● Problem statement:
Which lines have the string "screenshot"? Copy all of them from the entries below.

● Record set:

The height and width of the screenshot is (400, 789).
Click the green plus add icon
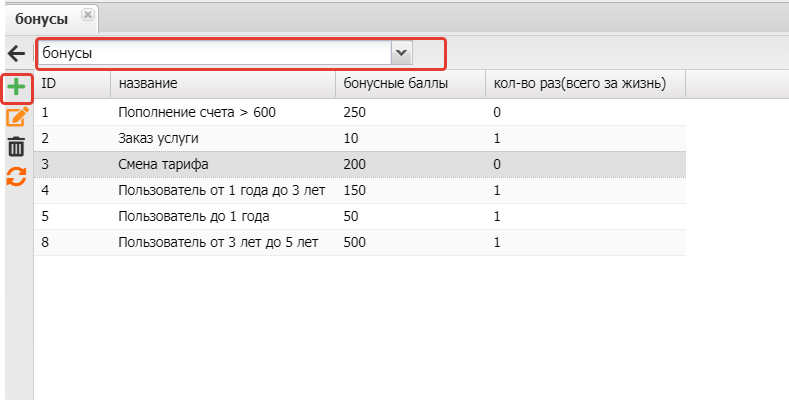pyautogui.click(x=16, y=88)
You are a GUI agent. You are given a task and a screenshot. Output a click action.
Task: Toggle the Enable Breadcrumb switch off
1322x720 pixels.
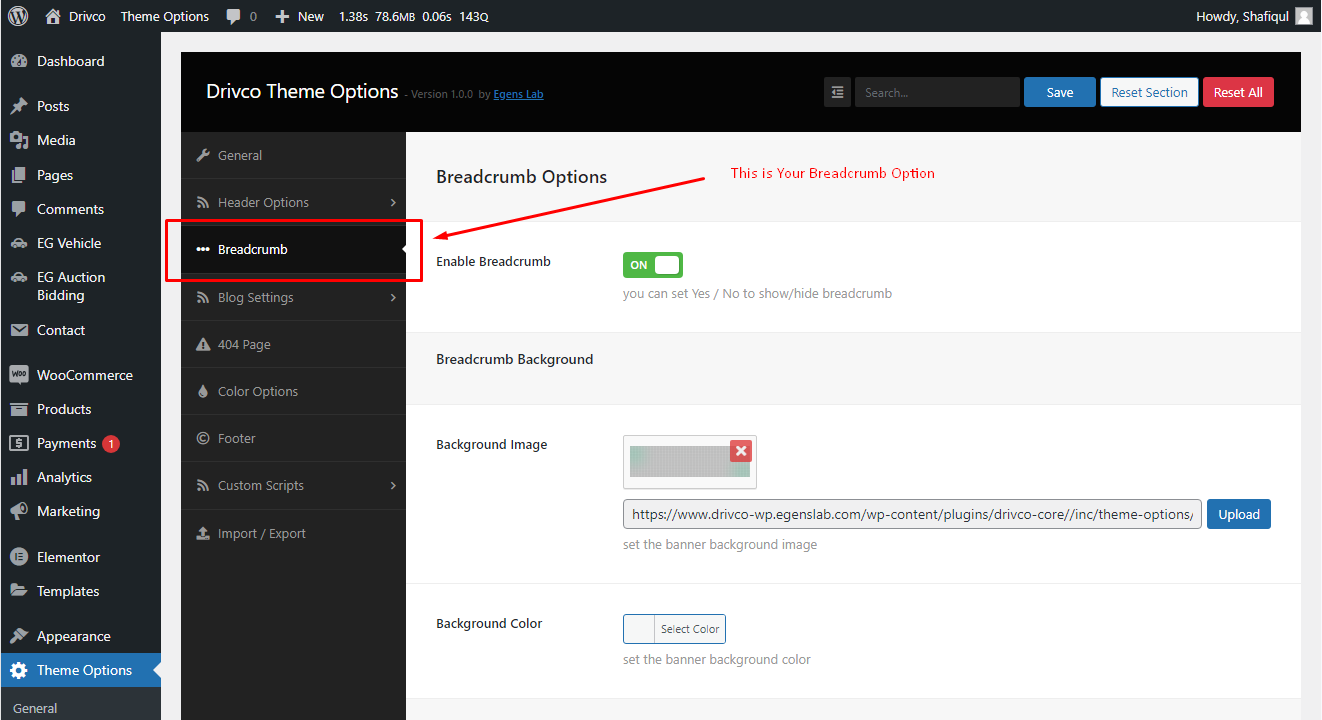653,265

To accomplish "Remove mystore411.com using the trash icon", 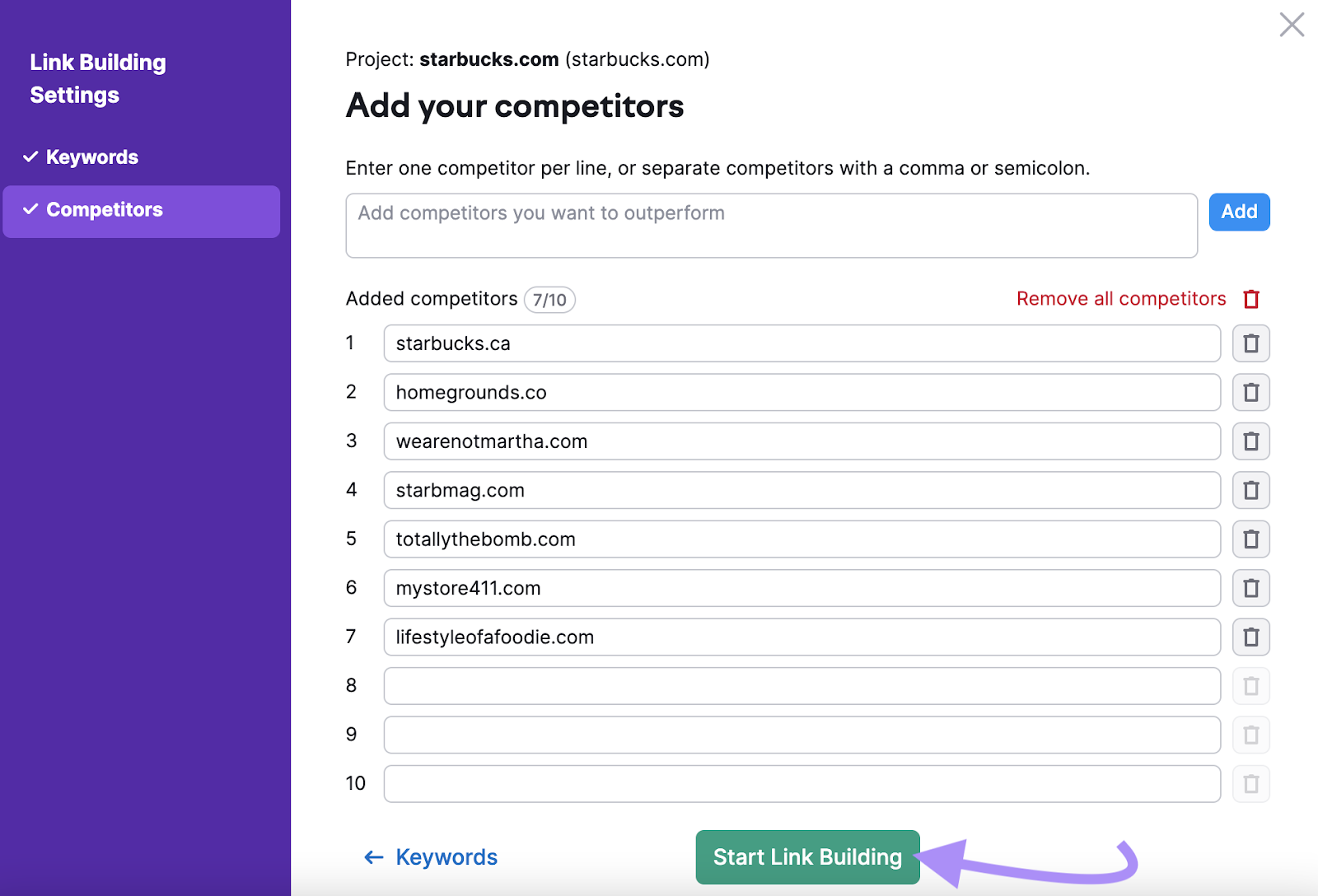I will (x=1250, y=588).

● Output:
The height and width of the screenshot is (400, 789).
You are a GUI agent. You are given a task and a screenshot. Output a click action.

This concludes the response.